The larger issue is that the COGs = 89%
and Gross Margin is only 11% for 2014 vs 84% and
16% the previous year. This (5%) loss of profit indicates that Saleen has pricing issues and too much product cost (probably too much content added to the car and rising vendor part pricing due to the risk of making parts for a bankrupt customer (Saleen) who does not pay it's bills.

No way any Automotive company can survive of 11%---16% Gross Margin because the cash flow is not sufficient to fund new tooling and continuous product launches.

Most Automotive financial models strive for 35--40% GM with year one having higher pricing than succeeding model years. This P&L is exactly what I expected to see. The White Label Mustang priced at $42K cannot possibly generate any profit. The chassis cost = $33K + all the parts and labor Saleen adds to the car must be at least $12K. With no consideration for overhead expenses I estimate that Saleen is losing at least ($3K) per vehicle at the Gross Margin level. Just cost out the BOM for that car.

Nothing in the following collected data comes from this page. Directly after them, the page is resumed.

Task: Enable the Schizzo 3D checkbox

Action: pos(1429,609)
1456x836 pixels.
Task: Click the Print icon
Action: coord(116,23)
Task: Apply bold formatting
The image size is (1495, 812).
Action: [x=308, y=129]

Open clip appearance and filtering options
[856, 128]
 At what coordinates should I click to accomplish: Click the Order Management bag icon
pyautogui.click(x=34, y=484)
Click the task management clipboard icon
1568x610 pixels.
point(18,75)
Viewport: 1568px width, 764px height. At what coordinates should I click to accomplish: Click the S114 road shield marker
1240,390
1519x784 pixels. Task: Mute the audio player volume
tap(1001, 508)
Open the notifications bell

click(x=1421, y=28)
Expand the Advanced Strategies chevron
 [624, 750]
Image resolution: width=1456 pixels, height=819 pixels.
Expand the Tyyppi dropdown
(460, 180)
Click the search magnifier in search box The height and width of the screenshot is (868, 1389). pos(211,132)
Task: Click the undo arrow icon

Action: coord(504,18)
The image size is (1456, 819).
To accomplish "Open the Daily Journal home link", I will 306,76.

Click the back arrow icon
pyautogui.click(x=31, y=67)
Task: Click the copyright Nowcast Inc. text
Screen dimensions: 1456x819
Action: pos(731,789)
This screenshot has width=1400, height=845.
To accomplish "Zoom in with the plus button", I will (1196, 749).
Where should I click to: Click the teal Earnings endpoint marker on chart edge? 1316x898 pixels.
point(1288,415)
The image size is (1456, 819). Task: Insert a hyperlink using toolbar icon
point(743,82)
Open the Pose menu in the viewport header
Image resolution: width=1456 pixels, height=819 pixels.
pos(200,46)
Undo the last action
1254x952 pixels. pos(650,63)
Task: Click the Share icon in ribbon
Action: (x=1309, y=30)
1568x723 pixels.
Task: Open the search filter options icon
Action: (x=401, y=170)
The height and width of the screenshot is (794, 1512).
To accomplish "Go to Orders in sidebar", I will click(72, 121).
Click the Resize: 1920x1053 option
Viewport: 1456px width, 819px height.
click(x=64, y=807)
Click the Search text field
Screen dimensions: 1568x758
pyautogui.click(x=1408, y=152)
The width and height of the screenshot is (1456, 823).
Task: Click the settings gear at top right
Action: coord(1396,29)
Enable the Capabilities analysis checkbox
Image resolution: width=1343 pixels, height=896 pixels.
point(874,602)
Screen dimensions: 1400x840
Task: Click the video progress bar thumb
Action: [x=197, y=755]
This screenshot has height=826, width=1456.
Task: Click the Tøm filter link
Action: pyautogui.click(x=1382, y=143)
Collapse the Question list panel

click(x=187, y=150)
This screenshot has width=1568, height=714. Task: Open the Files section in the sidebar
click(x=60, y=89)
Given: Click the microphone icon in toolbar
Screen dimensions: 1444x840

I bet a majority of the approximately 63 car deposits totaling $1.7M that Saleen has yet to tune and deliver are
White Label Mustangs. This means that not only is Saleen $1.0M short on the inventory it needs to build these cars, but even if they build them they will not get paid enough to cover the cost of production.
This also means that the Ponzi scheme of having to collect more and more deposits to make cars
(ordered long ago) is about to hit critical mass and cave in the company with a mountain of law suits from very angry customers. This is about to get very ugly.